Using a de novo discriminatory search of motifs, we have found a sequence of 44 bp (Motif 1), which is present in all seven tumor-specific promoters but is not characteristic of housekeeping gene promoters. In the EPDnew database, we have found a group of promoters with such a motif, the respective genes being the prognostic markers for tumors. We believe that at least some of these promoters may have a tumor-specific activity.

We have shown that two promoters, BIRC5 and MCM2, contain a highly similar motif of 184 bp. Moreover, the region of similarity between these two promoters spreads to 296 bp. We assume that such similarity is a peculiar feature of these two promoters associated with their regulation rather than the typical common feature of tumor-specific promoters. Though this observation is interesting, it is beyond the framework of our research.

Our conclusions can be partially verified by the study of TF profiles in chimeric promoters. Five out of 17 profiles of conditionally tumor-specific TFs, namely, the Creb3l2, ETS2, HEY1, HEY2 and SREBF1 (var. 2) profiles, have undergone selection on A431 cells and were chosen in chimeric promoters with respect to tumor specificity [13]. Only two chimeric promoters, CH8 and CH16, contain Motif 1 of 44 bp in length, which has been found in seven native tumor-specific promoters. Together with other data, it probably means that the presence of Motif 1 in a promoter is a sufficient but not necessary condition for tumor specificity. Obviously, these issues require more comprehensive investigation.

EXPERIMENTAL

Human promoter sequences were obtained from the EPDnew database (Eucaryotic Promoter Database, https://epd.epfl.ch/EPDnew_database.php) [45] in the [–499;+100] coordinates relative to the transcription start site (TSS) (Table 1). The search and comparison of TF profiles in promoters and the search of motifs de novo were performed using CiiiDER [16] and MEMESuite [28] (https://meme-suite.org/ meme/) with default parameters and the bases of transcription factor binding profiles: JASPAR (http://jaspar.genereg.net/) [5] and Jolma, 2013 [46]. The differences between the groups of promoters with respect to the frequency of TF profiles were estimated by the statistical Mann–Whitney test, primarily taking into account the “significance score” and “gene p‑value” parameters (CiiiDER). TF expression in tumors is presented according to the GEPIA2 database (http://gepia2.cancer-pku.cn/). The prognostic significance of TFs in tumors was determined using The Human Protein Atlas (https://www.proteinatlas.org/) [47]. The networks of regulatory interactions were constructed using the Pathway Commons resource (http://www.pathwaycommons.org/) [17].

CONCLUSIONS

It has been shown that the tumor-specific promoters under study differ from nonspecific housekeeping gene promoters in the presence of recognition profiles for 17 transcription factors, as well as a 44-bp motif, which can be promising objects for studying tumor-specific regulation of gene expression. The presence of these sequences in any unknown promoter may be indicative of its tumor specificity. We believe that our results can contribute to the choice of promising native promoters to be used in gene engineering antitumor constructs such as the vectors with killer genes or vector vaccines. Among the seven promoters under study, the MCM2, CKS1B and PLK1 promoters are more enriched with the profiles of conditionally specific TFs than other promoters, which is in agreement with the data on considerable tumor specificity of these promoters [12]. Some chimeric promoters that we have obtained previsouly can also be of practical importance [13].

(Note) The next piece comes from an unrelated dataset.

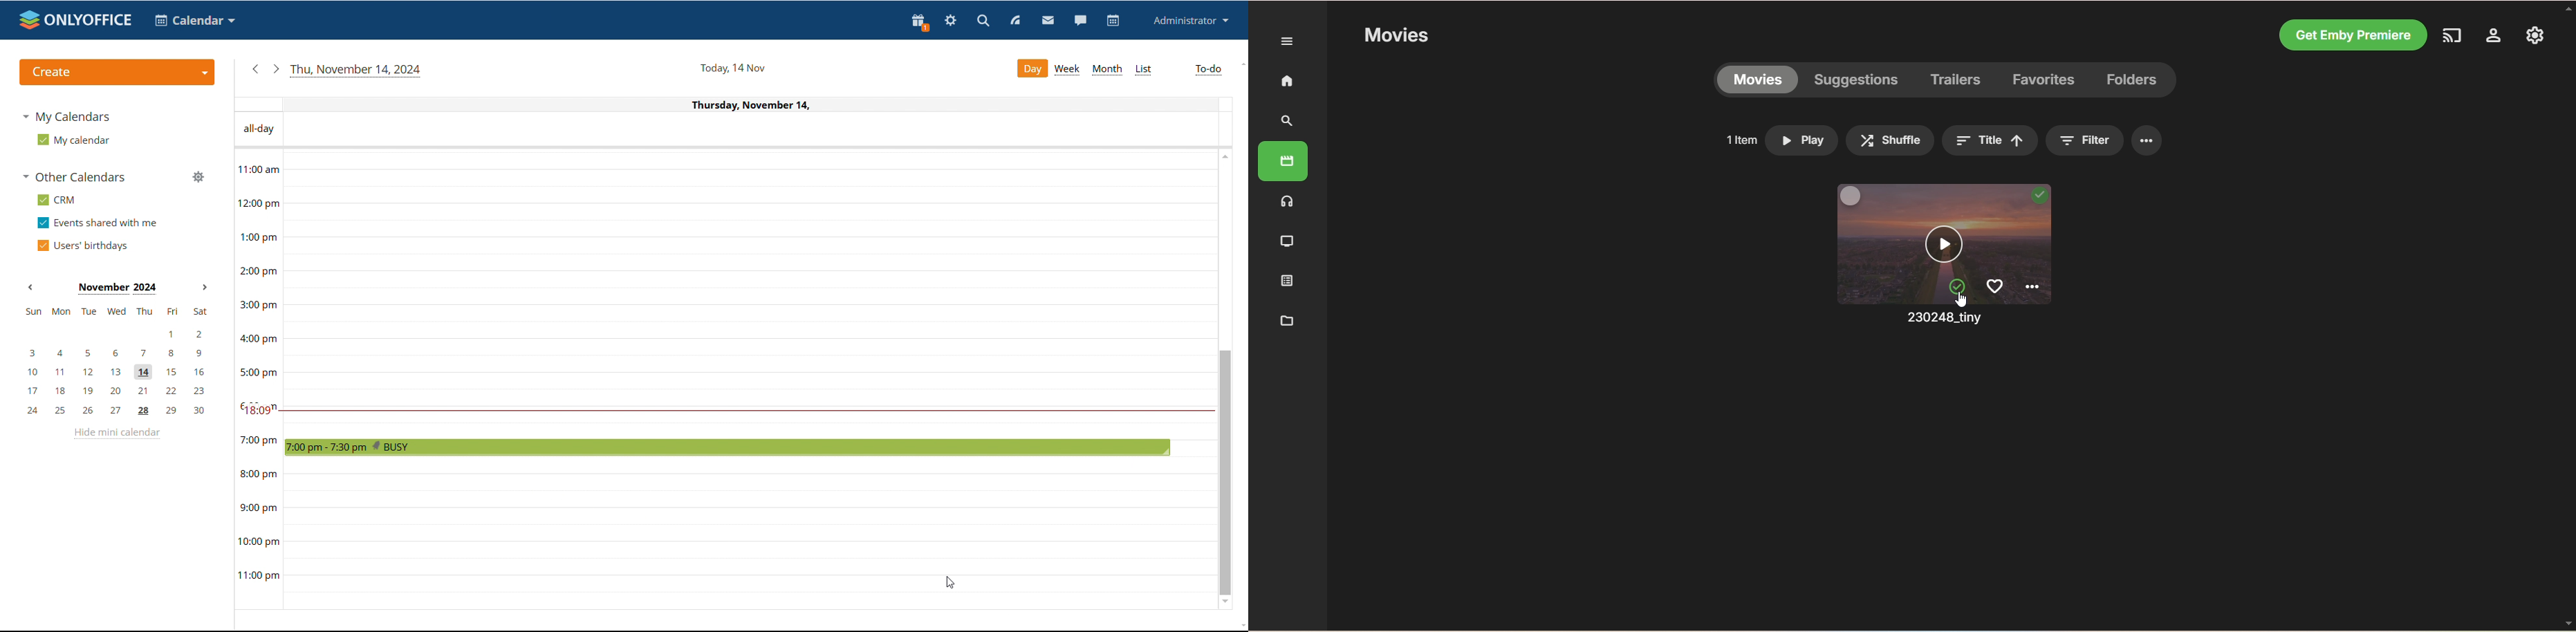 The image size is (2576, 644). I want to click on expand, so click(1284, 41).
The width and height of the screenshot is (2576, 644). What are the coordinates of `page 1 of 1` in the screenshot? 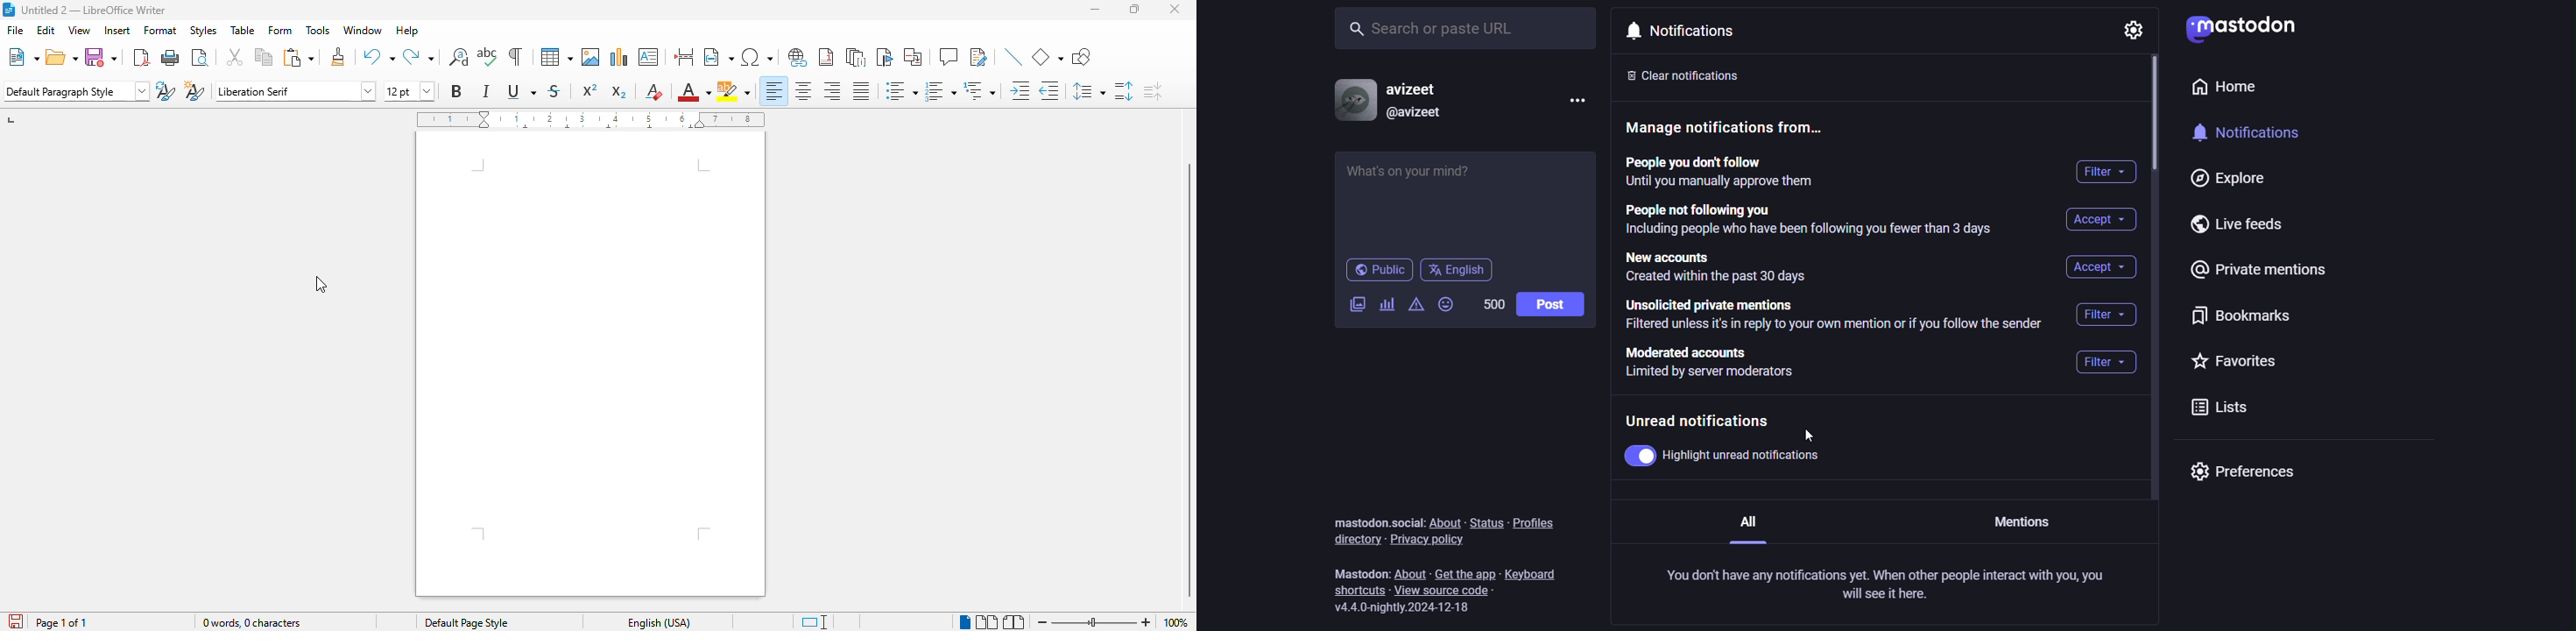 It's located at (61, 623).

It should be emphasized that the conclusions of this work are based on the theoretical analysis of nucleotide sequences of the promoters. We considered TF recognition profiles only as nucleotide motifs with certain variability. Therefore, all conclusions relate only to the presence of such sequences in the promoters. The actual role of transcription factors in the tumor-specific regulation of promoters should be studied in direct experiments. We hope that our work will contribute to better understanding of how tumor-specific gene transcription works and will open up new opportunities for creating artificial promoters and gene engineering vectors used in the gene therapy for tumors.